### RECORD EXTRACTS:
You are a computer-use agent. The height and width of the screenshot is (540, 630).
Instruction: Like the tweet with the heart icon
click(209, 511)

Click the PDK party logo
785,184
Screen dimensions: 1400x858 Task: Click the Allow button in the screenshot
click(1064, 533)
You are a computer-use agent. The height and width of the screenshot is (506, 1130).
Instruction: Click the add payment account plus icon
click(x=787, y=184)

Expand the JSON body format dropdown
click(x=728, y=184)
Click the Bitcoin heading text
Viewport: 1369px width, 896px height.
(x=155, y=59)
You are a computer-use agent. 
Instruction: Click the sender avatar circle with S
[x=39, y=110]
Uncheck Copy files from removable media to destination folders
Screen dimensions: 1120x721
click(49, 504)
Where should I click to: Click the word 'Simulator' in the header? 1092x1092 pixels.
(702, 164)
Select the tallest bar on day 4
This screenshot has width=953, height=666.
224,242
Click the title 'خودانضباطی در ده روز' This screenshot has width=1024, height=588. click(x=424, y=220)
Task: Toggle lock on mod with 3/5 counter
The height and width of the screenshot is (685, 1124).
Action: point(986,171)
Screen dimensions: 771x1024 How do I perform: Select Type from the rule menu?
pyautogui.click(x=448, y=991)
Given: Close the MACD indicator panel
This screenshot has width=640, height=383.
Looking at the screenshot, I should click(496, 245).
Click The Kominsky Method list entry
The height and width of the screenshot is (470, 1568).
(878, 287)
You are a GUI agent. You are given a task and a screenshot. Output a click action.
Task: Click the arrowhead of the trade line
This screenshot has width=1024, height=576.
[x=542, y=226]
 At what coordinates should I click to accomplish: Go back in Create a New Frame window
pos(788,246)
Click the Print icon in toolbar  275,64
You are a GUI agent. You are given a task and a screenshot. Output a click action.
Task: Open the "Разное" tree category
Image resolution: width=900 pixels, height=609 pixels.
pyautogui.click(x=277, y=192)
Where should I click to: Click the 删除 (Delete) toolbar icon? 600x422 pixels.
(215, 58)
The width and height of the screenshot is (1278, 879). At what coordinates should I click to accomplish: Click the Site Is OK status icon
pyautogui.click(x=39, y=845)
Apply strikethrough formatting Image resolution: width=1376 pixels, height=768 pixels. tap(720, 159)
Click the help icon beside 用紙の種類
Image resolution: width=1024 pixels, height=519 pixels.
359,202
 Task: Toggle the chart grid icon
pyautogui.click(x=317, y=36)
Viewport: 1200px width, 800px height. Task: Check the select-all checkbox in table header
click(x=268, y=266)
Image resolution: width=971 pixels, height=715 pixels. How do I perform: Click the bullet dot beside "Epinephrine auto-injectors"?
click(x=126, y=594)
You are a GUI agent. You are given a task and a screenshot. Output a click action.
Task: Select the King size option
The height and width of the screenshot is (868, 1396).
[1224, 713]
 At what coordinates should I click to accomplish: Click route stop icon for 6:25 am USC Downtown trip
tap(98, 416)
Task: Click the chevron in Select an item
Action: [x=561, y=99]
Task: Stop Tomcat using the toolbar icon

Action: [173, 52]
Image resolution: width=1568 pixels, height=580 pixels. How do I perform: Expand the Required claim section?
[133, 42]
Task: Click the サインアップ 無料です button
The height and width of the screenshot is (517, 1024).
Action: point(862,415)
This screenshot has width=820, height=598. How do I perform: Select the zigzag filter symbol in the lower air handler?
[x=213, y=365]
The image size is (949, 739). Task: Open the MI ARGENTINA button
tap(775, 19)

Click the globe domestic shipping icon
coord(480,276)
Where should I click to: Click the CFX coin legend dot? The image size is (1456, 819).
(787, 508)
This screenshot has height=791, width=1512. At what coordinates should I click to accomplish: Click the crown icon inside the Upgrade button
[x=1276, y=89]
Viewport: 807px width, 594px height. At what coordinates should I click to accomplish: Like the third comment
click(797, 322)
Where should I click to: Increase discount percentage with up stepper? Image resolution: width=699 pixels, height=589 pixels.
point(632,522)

### DESCRIPTION OF THE TASK:
The answer must be a single number: the count of lines in the data that include the word "computer".

### ANSWER:
3